Action item →
The response must consist of the lines from the one holding "The image size is (1024, 522)." through the final line of the entries, given again exactly and without any pictures.

[Task inputs Boundary: Start]

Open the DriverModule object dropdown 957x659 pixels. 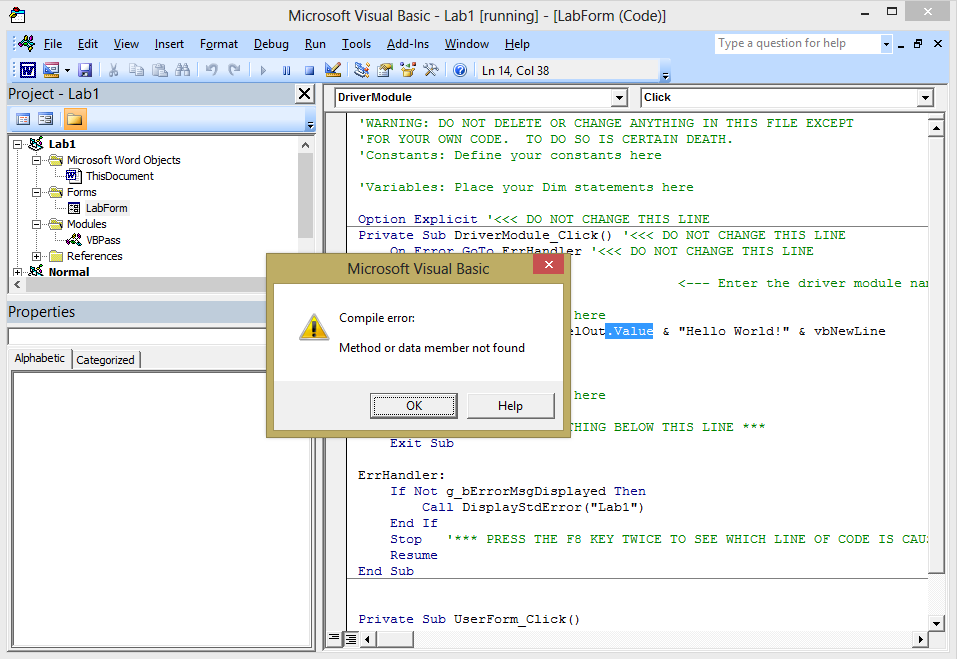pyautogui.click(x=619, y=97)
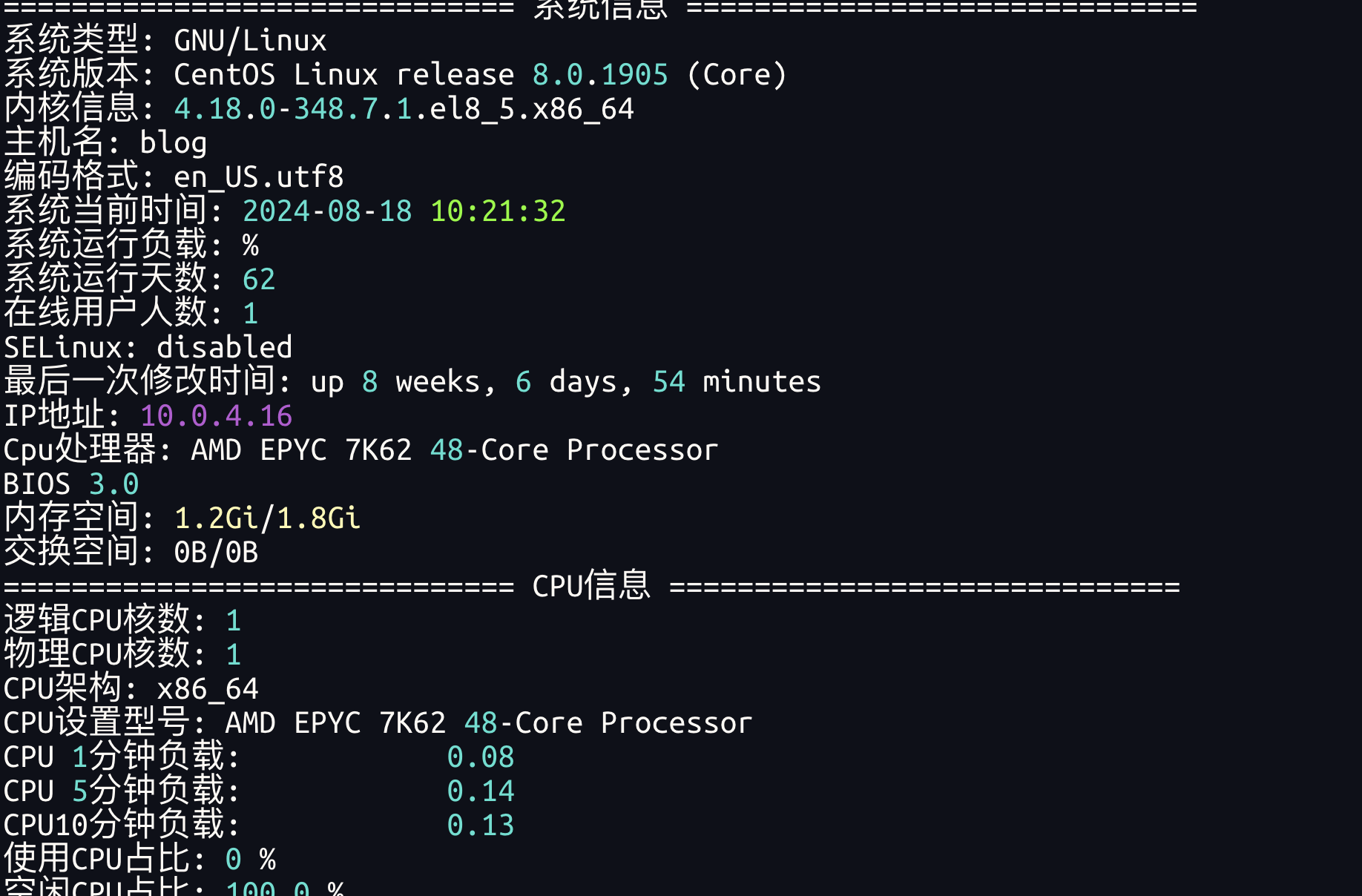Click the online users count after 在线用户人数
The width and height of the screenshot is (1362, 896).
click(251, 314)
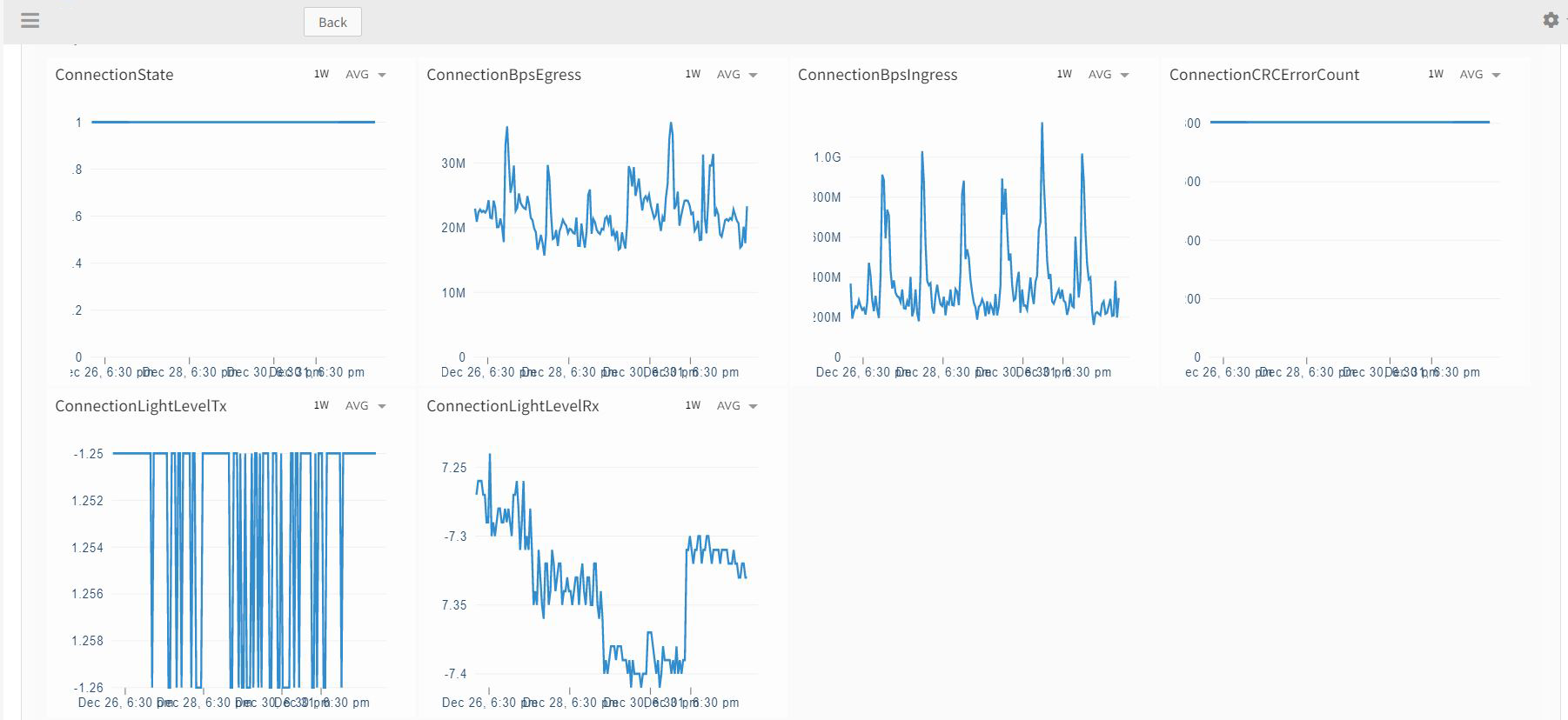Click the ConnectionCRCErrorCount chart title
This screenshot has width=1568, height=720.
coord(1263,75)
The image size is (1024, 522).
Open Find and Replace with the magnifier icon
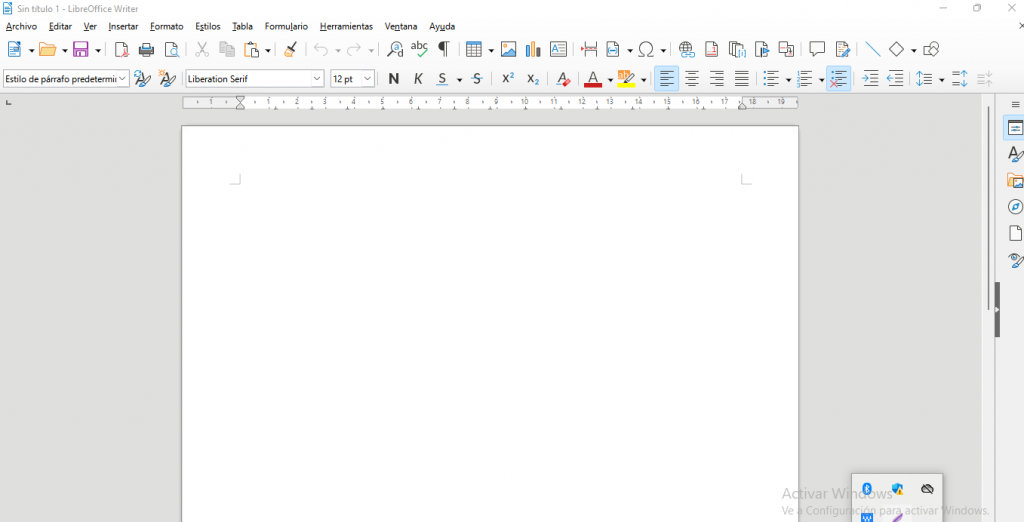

[Task inputs Boundary: End]

Result of the exercise →
The image size is (1024, 522).
Open Find and Replace with the magnifier icon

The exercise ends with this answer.